Following the disaster, a tripartite core group was established comprising high-level representatives from the Myanmar government, the UN and ASEAN.

"I will be reporting to the ASEAN secretary-general," William said Friday after the launch of the latest BRR Nias report.

He added he would only be able to work "with the support of the leadership" of the BRR and ASEAN.

Having returned recently from a trip to Myanmar, William said refugees there had gone back to the hardest hit areas of the Irrawaddy, but he noted aid commitments were slow in coming, compared to those following the 2004 earthquake and tsunami in Indonesia and other Indian Ocean countries.

Those affected by Nargis, mostly poor even before the cyclone, now live in their own homes, William said, though some still lived in tents.

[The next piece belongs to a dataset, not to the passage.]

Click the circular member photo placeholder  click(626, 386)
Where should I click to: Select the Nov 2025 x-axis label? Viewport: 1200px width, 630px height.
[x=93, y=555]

The relief operation immediately after the disaster was "a success", he said, with the World Health Organization gaining access to critical areas and preventing several feared infectious outbreaks.

"We're now entering the reconstruction phase (in the cyclone-ravaged areas)," William said.
According to the UN's relief agency, a recovery plan involving the international community is needed to "complement" Myanmar's recovery and reconstruction efforts. The UN and its partners will develop medium-term recovery plans for 2009-2011, says the UN Office for the Coordination of Humanitarian Affairs.

The parties will cooperate in disaster risk reduction, education, health, livelihood (agriculture and non-agriculture), shelter and water, and sanitation, according to the agency's website, http://www.reliefweb.int/.

The plan is scheduled to be presented at the ASEAN-UN summit, planned for mid-December.

Tuesday, November 25, 2008

BRR Nias prepares to hand over the reins

Tuesday, November 25, 2008 3:28 PM

Dian Kuswandini , The Jakarta Post , Jakarta Tue, 11/25/2008 7:06 AM Headlines

The Rehabilitation and Reconstruction Agency on Nias Island (BRR Nias) has said more projects will continue after its tenure expires next month, including those aimed at alleviating poverty and sustaining the local economy.

BRR Nias regional director William P. Sabandar said that as Nias was among the poorest regions in the country, more work was needed to ensure the region’s future prosperity.

“In developing Nias’ economy we will focus on soft projects like improving agricultural production, such as rubber, cacao and rice, as well as expanding their market penetration,”
William told The Jakarta Post on Monday.

The agency will also work at improving transportation facilities in the area, including by building more roads in villages to support the distribution of local products.

The agency also plans to complete several unfinished projects to support the local economy, including two fishing boat ports in the Teluk Dalam-Teluk Belukar area, Muzoi Bridge, Binaka airport and Teluk Dalam airstrip.

William said that during the agency’s three-and-a-half-year tenure it had met 89.66 percent of its targets — the highest level of achievement seen in the infrastructure sector.

Projects to empower the local community, develop the local economy and mitigate disasters will be the region’s priorities after the agency ends its mission in December.

The agency will also continue to train Nias locals in planting and disaster prevention, William said.

BRR Nias was established to carry out recovery programs following the Dec. 26, 2004, tsunami and the strong earthquake that hit the region in March 28, 2005.

The disasters killed almost 1,000 people on the island, displaced 70,000 others and destroyed buildings and infrastructure, causing Rp 6 trillion in total damages.

Reconstruction efforts in Nias have lagged behind those in Aceh, which was hit hardest by the tsunami.

Starting next month, the agency will enter a transition period lasting until May next year, when it will finish its mission.

During the handover period, the agency will work with the central government, local governments and several donors involved in the projects, including the International Labor Organization and the United Nations Children’s Fund.

According to the agency, the total budget for recovery programs in Nias between 2005 and 2009 is estimated at almost Rp 5.8 trillion. By the end of 2008, the disbursement of the budget is estimated to have reached Rp 4.2 trillion.